### The problem
Go through the lines of the material and tally those with the string "will"; reply with the number alone.

[Opening Records shown section]

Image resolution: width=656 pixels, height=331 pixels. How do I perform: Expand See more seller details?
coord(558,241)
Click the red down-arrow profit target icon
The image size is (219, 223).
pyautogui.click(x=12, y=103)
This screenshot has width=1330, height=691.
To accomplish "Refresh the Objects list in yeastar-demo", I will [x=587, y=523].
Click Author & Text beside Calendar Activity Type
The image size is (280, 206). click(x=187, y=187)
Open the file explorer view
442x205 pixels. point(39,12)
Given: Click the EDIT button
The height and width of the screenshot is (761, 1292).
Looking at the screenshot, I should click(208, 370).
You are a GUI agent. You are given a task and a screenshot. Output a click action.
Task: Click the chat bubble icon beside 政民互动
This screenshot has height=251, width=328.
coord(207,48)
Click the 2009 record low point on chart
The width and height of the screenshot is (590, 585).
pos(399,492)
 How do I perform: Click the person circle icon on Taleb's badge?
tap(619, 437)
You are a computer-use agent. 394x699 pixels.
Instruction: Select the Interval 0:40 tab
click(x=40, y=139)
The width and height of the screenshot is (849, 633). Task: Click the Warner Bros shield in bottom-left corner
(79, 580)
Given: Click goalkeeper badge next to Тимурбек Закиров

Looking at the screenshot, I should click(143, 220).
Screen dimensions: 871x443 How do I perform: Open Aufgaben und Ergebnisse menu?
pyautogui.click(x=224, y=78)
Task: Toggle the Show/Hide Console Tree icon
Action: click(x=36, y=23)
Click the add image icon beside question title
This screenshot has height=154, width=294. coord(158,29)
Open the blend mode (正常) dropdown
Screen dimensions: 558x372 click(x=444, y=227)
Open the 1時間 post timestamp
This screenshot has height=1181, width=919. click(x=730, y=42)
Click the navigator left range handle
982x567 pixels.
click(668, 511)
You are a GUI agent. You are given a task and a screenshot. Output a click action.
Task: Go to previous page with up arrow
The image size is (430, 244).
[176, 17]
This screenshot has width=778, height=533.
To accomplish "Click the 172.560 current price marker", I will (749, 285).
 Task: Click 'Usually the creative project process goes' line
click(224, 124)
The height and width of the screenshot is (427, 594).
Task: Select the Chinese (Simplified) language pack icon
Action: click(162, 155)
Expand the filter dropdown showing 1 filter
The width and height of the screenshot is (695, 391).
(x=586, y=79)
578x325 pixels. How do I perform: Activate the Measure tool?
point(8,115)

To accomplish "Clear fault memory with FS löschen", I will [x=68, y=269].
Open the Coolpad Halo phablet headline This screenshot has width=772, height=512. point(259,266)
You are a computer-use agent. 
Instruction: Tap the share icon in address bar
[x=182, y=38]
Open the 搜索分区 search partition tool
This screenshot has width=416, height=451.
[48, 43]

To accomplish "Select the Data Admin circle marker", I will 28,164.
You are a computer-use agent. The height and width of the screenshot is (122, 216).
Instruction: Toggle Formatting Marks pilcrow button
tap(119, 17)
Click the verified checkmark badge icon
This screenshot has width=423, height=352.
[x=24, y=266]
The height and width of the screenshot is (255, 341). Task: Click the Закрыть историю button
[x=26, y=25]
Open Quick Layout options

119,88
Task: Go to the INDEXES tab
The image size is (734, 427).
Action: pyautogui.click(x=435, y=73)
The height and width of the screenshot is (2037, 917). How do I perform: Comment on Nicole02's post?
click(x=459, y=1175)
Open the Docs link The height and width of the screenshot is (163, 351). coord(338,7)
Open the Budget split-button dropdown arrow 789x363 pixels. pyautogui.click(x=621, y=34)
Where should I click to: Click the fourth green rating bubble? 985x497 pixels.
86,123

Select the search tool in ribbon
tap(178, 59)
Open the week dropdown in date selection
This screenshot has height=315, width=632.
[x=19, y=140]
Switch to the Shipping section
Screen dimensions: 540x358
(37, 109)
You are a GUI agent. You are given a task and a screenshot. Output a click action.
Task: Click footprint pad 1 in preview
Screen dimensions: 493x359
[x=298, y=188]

[Closing Records shown section]

### Task answer
4